*SHORT PROBLEM:* Return each line of the rows below that contains the string "image", matching case exactly.

*LISTED RECORDS:*
>> start
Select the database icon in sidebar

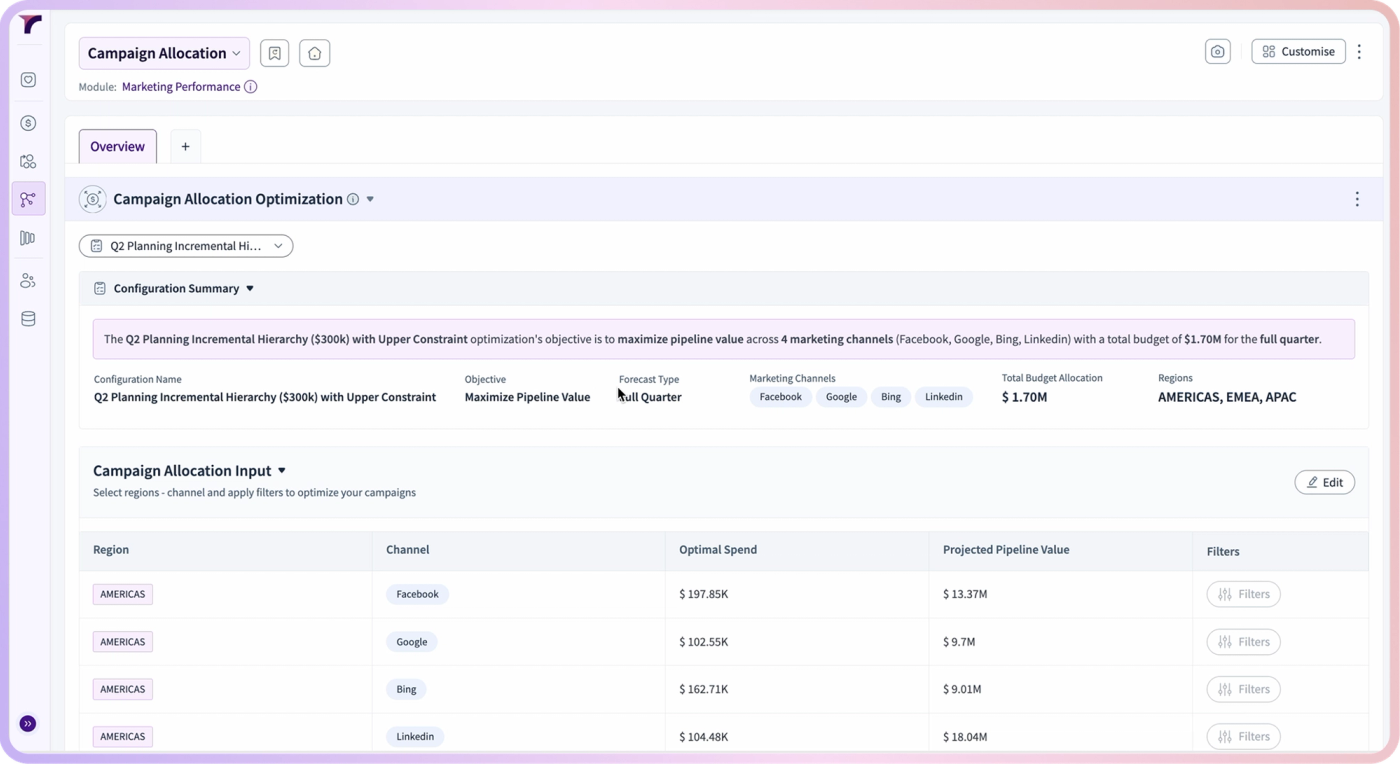28,319
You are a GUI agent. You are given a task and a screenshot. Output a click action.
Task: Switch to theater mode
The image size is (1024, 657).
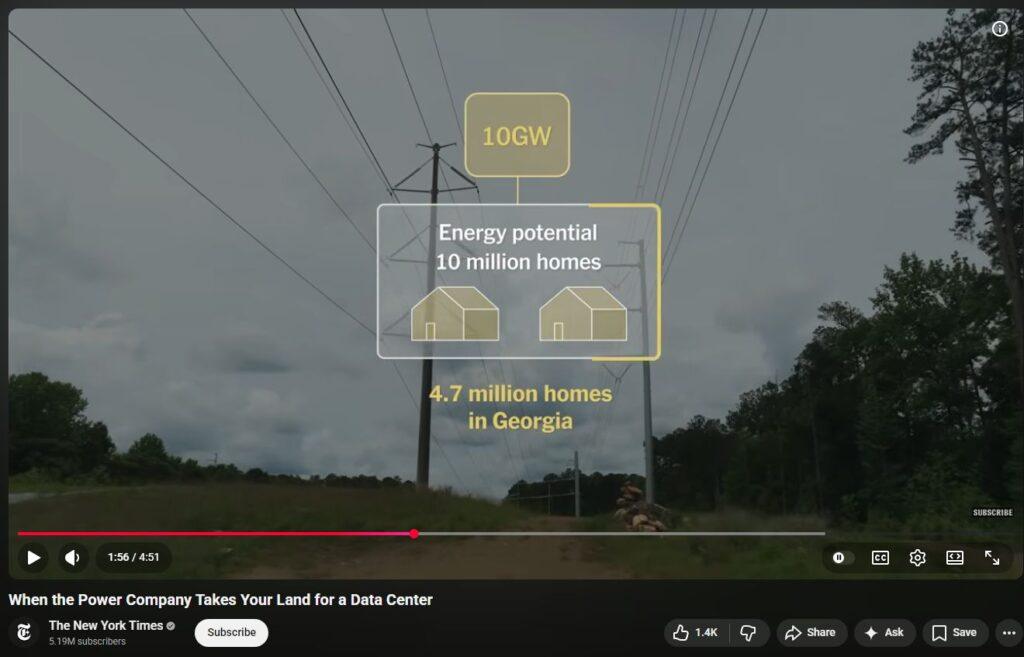(x=955, y=557)
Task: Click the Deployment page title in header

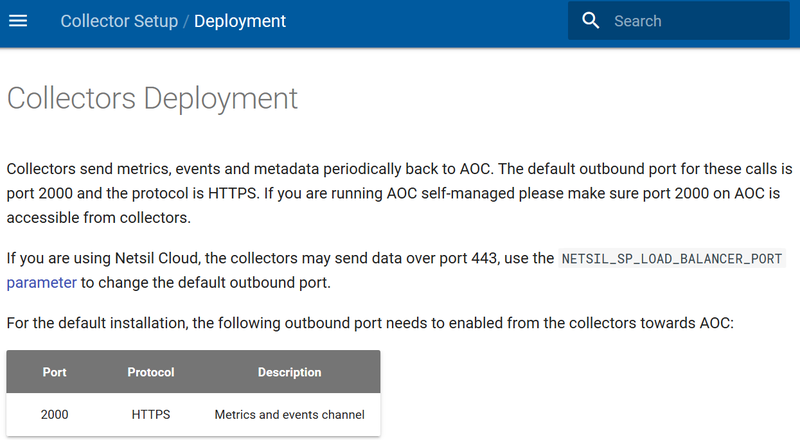Action: pos(240,21)
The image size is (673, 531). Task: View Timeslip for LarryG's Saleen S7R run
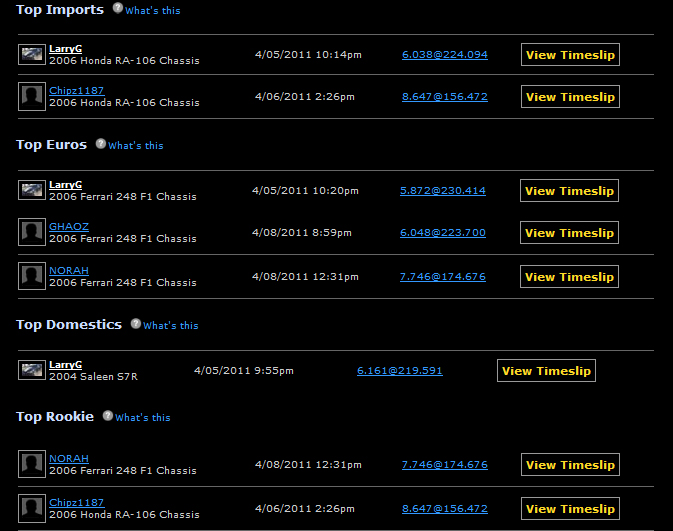pos(546,371)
>> end
*RESULT BELOW:*
The image size is (1024, 657).
The image size is (673, 531). Task: View Timeslip for LarryG's Saleen S7R run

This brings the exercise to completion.